▶ [Data supplied]
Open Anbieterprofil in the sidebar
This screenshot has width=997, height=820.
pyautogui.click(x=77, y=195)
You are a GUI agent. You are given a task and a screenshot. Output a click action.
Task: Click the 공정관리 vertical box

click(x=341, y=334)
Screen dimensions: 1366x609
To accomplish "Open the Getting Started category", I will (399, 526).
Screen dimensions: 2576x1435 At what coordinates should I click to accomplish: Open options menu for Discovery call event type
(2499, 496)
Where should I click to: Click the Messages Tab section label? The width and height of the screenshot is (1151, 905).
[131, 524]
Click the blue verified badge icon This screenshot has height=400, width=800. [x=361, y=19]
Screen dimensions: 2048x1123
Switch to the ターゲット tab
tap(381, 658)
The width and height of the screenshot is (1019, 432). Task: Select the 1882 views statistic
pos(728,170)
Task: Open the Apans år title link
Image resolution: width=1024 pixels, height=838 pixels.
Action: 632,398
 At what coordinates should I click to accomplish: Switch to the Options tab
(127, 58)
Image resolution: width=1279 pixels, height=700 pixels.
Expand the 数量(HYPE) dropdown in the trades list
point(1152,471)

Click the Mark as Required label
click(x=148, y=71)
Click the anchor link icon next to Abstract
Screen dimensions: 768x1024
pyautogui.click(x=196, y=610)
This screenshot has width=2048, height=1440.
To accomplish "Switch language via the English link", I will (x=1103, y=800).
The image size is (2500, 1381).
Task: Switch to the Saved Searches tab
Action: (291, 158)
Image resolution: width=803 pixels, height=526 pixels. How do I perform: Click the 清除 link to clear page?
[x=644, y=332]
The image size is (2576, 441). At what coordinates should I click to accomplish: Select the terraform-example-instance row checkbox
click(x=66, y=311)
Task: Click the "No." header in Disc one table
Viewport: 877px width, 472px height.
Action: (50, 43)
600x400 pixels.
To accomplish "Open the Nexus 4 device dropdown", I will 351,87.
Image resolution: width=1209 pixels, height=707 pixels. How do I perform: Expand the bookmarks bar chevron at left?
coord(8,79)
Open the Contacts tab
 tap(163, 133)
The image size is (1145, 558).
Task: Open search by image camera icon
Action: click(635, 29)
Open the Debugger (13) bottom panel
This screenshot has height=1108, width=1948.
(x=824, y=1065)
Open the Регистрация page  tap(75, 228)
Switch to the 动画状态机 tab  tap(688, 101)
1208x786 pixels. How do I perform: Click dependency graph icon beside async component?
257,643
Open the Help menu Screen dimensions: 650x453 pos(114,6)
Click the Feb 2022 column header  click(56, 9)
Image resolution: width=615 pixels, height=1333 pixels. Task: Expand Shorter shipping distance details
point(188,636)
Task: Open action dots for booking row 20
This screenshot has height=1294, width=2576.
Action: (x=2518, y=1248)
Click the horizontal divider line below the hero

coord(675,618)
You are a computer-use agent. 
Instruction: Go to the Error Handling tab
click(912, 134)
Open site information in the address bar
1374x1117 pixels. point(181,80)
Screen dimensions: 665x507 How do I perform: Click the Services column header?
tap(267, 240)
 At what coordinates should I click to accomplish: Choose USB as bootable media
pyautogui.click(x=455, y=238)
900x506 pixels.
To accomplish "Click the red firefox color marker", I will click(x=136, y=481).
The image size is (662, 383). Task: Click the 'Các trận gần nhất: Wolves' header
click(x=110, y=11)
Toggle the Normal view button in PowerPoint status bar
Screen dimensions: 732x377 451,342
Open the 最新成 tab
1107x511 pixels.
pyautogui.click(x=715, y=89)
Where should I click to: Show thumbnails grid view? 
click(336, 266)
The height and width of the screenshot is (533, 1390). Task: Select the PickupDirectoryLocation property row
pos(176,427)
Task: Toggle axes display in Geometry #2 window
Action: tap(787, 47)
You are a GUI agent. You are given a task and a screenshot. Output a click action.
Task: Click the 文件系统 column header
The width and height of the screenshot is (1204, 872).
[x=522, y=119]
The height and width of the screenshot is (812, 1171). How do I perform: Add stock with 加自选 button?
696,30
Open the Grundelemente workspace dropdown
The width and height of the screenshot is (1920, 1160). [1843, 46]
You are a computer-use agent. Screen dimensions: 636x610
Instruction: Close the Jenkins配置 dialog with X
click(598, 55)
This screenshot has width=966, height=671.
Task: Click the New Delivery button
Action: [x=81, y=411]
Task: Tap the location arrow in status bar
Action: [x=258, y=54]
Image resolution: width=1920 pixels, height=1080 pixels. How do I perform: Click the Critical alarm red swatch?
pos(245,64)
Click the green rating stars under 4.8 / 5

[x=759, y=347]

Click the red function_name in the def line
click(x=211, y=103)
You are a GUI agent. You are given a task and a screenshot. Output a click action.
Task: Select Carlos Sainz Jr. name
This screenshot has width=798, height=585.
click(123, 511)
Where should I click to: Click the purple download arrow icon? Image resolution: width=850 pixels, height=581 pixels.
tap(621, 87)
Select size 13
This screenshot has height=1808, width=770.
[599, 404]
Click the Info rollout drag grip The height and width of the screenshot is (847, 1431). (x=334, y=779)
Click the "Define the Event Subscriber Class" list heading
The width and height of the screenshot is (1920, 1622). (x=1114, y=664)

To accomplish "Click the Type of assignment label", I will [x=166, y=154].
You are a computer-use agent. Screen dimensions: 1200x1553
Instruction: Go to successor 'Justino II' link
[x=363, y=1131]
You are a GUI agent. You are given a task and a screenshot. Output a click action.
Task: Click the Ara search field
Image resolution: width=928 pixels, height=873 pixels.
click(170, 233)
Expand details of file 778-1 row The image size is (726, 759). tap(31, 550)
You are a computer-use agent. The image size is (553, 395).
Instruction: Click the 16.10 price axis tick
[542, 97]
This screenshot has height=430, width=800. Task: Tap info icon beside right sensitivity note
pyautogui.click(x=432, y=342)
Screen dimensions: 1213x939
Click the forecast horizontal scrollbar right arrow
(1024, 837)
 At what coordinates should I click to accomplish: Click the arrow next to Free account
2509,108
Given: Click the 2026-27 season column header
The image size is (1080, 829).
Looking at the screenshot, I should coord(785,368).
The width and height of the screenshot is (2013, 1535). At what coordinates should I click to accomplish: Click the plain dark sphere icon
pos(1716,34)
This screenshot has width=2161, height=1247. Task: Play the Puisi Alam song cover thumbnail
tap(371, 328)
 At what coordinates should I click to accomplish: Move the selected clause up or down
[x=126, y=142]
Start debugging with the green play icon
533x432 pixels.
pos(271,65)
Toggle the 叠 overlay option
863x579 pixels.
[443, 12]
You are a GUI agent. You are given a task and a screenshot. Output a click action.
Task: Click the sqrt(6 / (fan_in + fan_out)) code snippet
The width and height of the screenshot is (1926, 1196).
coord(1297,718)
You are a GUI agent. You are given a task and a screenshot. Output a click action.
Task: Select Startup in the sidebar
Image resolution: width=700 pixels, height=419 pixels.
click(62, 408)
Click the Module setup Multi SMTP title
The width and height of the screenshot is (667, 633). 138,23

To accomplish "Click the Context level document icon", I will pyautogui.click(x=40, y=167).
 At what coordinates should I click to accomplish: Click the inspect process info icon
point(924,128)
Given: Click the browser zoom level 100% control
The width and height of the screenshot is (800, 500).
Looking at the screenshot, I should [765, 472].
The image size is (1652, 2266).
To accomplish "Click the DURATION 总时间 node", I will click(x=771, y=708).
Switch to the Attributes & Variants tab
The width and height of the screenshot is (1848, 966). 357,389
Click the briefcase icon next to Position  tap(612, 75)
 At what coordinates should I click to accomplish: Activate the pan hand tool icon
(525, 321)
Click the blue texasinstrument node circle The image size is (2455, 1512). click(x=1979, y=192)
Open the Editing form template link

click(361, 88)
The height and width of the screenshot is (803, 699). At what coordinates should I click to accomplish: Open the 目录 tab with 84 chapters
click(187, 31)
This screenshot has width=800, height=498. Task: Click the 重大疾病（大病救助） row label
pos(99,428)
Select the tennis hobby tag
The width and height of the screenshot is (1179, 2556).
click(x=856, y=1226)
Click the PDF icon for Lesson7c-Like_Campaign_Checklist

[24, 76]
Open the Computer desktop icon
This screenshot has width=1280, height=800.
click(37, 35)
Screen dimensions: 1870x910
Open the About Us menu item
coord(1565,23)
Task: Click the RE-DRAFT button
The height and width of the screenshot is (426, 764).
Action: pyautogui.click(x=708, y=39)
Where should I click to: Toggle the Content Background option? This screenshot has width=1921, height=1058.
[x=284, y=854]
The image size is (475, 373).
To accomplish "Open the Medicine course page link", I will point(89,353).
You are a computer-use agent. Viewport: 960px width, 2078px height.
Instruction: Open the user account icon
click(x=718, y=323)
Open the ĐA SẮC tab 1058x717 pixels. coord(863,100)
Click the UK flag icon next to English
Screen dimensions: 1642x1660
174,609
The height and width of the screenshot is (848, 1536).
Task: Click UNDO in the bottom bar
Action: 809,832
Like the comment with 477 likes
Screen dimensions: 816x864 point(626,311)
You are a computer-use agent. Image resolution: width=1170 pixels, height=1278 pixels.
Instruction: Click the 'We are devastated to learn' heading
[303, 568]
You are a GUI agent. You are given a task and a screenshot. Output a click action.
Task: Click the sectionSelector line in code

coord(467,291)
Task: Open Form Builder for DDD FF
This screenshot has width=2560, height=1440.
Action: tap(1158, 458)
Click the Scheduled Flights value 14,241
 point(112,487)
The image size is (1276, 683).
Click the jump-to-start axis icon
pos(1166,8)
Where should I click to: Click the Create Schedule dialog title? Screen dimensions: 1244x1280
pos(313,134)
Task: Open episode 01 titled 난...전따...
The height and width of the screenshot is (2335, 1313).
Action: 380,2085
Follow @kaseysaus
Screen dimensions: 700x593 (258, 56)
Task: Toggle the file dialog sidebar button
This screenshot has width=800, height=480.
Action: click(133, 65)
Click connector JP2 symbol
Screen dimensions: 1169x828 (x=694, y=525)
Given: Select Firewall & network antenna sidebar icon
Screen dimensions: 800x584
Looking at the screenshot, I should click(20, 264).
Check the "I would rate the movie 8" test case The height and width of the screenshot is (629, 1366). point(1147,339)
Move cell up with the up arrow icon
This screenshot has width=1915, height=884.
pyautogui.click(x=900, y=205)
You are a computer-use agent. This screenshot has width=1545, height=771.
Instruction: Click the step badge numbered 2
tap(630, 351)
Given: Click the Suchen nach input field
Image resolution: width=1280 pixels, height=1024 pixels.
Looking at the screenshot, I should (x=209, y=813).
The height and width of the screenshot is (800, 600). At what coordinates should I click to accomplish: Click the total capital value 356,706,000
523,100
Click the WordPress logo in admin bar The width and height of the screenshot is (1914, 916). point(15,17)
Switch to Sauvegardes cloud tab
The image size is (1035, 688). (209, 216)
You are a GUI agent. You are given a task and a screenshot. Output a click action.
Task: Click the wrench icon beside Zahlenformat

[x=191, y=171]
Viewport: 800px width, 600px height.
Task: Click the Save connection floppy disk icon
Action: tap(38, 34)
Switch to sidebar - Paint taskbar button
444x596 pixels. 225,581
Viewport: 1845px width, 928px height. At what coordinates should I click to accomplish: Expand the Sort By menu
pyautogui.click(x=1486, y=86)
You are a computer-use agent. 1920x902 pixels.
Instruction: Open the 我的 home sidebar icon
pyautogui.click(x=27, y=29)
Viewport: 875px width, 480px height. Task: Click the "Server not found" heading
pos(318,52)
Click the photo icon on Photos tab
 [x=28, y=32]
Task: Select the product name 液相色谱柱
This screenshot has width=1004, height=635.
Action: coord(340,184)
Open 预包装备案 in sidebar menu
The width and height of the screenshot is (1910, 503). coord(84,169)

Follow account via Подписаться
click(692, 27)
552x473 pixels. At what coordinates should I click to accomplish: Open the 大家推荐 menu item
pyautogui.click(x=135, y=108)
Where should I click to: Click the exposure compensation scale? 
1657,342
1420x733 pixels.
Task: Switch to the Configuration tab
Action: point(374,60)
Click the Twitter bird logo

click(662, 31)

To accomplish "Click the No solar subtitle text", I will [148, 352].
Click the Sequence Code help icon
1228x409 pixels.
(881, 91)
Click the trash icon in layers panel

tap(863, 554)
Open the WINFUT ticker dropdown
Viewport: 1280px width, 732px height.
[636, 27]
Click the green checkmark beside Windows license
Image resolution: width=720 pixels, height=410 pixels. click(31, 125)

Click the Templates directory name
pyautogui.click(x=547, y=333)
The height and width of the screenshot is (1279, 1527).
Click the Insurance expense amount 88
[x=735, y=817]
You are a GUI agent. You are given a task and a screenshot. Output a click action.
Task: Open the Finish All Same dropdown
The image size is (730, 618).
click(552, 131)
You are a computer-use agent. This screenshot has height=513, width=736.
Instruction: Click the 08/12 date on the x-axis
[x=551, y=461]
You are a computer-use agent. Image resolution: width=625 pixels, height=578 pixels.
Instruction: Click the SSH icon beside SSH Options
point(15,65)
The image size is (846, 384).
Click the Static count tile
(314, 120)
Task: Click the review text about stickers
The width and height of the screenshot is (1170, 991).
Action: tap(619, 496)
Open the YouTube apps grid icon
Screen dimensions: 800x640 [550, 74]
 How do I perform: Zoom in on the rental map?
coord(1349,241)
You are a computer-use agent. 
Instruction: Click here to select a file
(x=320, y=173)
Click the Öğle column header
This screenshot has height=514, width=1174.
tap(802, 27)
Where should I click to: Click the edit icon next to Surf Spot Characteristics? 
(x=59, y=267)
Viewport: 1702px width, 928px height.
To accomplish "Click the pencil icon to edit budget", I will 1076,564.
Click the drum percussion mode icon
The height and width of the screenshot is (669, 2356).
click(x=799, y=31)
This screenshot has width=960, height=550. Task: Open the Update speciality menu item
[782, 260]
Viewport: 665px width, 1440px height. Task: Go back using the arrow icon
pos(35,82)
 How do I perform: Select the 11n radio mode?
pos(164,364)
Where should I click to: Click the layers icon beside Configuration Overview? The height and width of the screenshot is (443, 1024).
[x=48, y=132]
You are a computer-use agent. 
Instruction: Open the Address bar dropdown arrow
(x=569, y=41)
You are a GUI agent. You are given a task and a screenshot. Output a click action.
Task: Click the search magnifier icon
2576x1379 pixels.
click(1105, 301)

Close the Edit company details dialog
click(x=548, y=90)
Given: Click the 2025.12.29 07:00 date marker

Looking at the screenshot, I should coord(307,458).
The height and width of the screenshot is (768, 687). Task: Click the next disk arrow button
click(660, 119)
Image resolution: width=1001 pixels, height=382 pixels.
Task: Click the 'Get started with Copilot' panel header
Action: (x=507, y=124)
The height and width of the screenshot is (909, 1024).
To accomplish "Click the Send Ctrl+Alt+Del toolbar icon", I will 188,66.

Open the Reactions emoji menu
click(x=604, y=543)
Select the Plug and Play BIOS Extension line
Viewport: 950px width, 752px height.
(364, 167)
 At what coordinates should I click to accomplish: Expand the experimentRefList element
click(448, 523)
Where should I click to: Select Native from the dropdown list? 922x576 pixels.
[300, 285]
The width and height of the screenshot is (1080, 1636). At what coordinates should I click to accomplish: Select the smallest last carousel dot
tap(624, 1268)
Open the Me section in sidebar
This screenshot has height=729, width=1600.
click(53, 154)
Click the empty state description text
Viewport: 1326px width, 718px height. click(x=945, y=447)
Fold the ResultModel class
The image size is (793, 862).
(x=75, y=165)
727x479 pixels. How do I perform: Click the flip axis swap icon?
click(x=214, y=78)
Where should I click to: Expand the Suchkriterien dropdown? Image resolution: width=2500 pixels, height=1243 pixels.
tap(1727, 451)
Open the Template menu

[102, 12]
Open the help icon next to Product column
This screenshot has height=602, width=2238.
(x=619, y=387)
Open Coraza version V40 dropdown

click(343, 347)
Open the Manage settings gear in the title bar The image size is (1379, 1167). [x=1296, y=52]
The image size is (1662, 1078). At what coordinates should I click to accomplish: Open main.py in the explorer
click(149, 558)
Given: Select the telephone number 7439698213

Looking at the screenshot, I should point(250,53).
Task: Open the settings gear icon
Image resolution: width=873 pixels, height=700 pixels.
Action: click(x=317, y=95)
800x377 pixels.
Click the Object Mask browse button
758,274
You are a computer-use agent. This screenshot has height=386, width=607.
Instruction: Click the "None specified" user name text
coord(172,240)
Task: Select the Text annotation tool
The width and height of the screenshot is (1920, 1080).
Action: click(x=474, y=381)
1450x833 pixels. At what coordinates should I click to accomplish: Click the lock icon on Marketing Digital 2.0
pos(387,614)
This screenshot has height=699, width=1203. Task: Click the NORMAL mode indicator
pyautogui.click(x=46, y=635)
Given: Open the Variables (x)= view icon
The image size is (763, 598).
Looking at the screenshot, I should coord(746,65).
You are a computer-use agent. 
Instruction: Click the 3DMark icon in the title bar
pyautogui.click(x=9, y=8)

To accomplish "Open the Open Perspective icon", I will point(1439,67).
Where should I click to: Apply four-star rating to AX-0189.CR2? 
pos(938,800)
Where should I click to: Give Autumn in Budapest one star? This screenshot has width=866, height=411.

▶ [Work instructions]
Reproduce the lines from the one containing "1450x833 pixels. At" through the end of the lines, both included, without any changes.

▶ [Answer for this exercise]
1450x833 pixels. At what coordinates should I click to accomplish: Click the lock icon on Marketing Digital 2.0
pos(387,614)
This screenshot has height=699, width=1203. Task: Click the NORMAL mode indicator
pyautogui.click(x=46, y=635)
Given: Open the Variables (x)= view icon
The image size is (763, 598).
Looking at the screenshot, I should coord(746,65).
You are a computer-use agent. 
Instruction: Click the 3DMark icon in the title bar
pyautogui.click(x=9, y=8)

To accomplish "Open the Open Perspective icon", I will point(1439,67).
Where should I click to: Apply four-star rating to AX-0189.CR2? 
pos(938,800)
Where should I click to: Give Autumn in Budapest one star? This screenshot has width=866, height=411.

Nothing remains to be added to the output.